You will need to reevaluate your process for venue contracts when returning to in-person events. The Covid-19 pandemic and subsequent variants of the virus have demonstrated, more than ever, the importance of having a solid contract to protect you from legal action. Previously, many venue contracts did not include force majeure clauses; now, this is a must-have. The scope of this clause should define what specific circumstances may warrant suspension of the contract, including possible event cancellation due to a pandemic. You may also want to add a deposit refund clause into your contract, or a rebook clause that specifies how your deposit may be used toward a future event if you are forced to cancel.
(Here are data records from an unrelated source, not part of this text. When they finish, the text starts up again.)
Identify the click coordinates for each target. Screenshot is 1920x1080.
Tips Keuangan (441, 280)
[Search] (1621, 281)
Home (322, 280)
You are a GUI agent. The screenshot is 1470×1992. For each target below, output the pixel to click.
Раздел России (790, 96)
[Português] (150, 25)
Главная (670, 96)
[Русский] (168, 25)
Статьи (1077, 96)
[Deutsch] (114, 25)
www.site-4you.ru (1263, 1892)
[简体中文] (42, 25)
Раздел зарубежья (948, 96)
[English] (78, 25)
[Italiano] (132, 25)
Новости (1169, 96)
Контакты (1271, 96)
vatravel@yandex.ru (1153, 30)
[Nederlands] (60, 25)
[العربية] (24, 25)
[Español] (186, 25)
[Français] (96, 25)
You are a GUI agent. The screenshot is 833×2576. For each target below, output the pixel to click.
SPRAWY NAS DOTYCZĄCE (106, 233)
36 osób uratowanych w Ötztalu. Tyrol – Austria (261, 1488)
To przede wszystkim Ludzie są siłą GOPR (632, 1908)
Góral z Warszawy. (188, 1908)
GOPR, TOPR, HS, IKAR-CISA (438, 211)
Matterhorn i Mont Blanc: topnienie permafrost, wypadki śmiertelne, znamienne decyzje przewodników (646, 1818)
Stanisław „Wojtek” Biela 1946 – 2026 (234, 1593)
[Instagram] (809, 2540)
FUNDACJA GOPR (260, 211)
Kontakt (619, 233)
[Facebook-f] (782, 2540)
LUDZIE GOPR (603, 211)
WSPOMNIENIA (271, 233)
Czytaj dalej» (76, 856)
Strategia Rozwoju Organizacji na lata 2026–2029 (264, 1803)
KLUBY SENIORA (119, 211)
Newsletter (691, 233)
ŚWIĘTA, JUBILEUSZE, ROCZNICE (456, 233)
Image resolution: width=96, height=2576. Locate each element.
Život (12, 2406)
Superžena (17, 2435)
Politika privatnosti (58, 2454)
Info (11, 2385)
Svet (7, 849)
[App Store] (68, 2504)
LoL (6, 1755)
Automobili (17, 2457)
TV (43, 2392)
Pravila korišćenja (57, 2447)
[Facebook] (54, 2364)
It’s always smart to review contracts with a licensed legal professional to ensure you’re entering into an agreement that is appropriate for your event.
Hosting a hybrid event involves evaluating your venue on a few different points, a well. You’ll need to ask about internet and bandwidth capabilities to ensure a strong, uninterrupted live stream to virtual viewers, as well as check on the quality and reputation of the on-site audiovisual team or external production company you plan to use. Ask them about their experience in creating content for your desired format, whether that’s pre-recorded, live stream, simulive, or on-demand. Also think about how you’ll be connecting the experience for virtual attendees and in-person attendees, and how affects your agenda, layout, and content.